Open-Face Sandwiches with Vietnamese Chicken Salad
- Level: Easy
- Yield: 4 servings
-
- Nutritional Analysis
- Per Serving
- Calories
- 654 calorie
- Total Fat
- 41 grams
- Saturated Fat
- 9 grams
- Cholesterol
- 180 milligrams
- Sodium
- 1509 milligrams
- Carbohydrates
- 26 grams
- Dietary Fiber
- 2 grams
- Protein
- 46 grams
- Total: 25 min
- Prep: 25 min
Ingredients
1/2 small red onion, thinly sliced
2 medium carrots, shaved into ribbons with a vegetable peeler
4 radishes, thinly sliced
2 crusty hoagie-style rolls
1/2 cup mayonnaise
1/4 cup fresh lime juice (from about 4 limes)
2 teaspoons honey
2 tablespoons chopped cornichons or gherkins, plus 1 tablespoon brine from the jar
Kosher salt
3 cups shredded rotisserie chicken (from 1 small chicken)

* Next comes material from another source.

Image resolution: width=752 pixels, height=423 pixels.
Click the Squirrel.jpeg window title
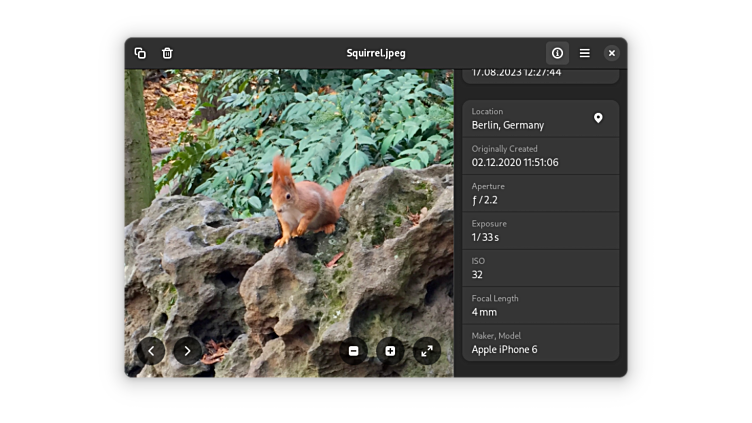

1/3 cup chopped fresh cilantro, plus cilantro leaves for topping
1 tablespoon Asian chile sauce (such as Sriracha)
Directions
- Preheat the oven to 350 degrees F. Soak the red onion, carrots and radishes in ice water for 5 minutes, then drain. Split each roll in half lengthwise to make 4 pieces. Transfer to the oven to toast.
- Whisk 1/4 cup mayonnaise, the lime juice, honey, cornichons and brine, and 1/2 teaspoon salt in a large bowl. Add the chicken, onion, carrots, radishes and chopped cilantro and toss. Mix the chile sauce and the remaining 1/4 cup mayonnaise in a small bowl.
- Spread each piece of bread with some chile mayonnaise, then top with the chicken salad and cilantro leaves.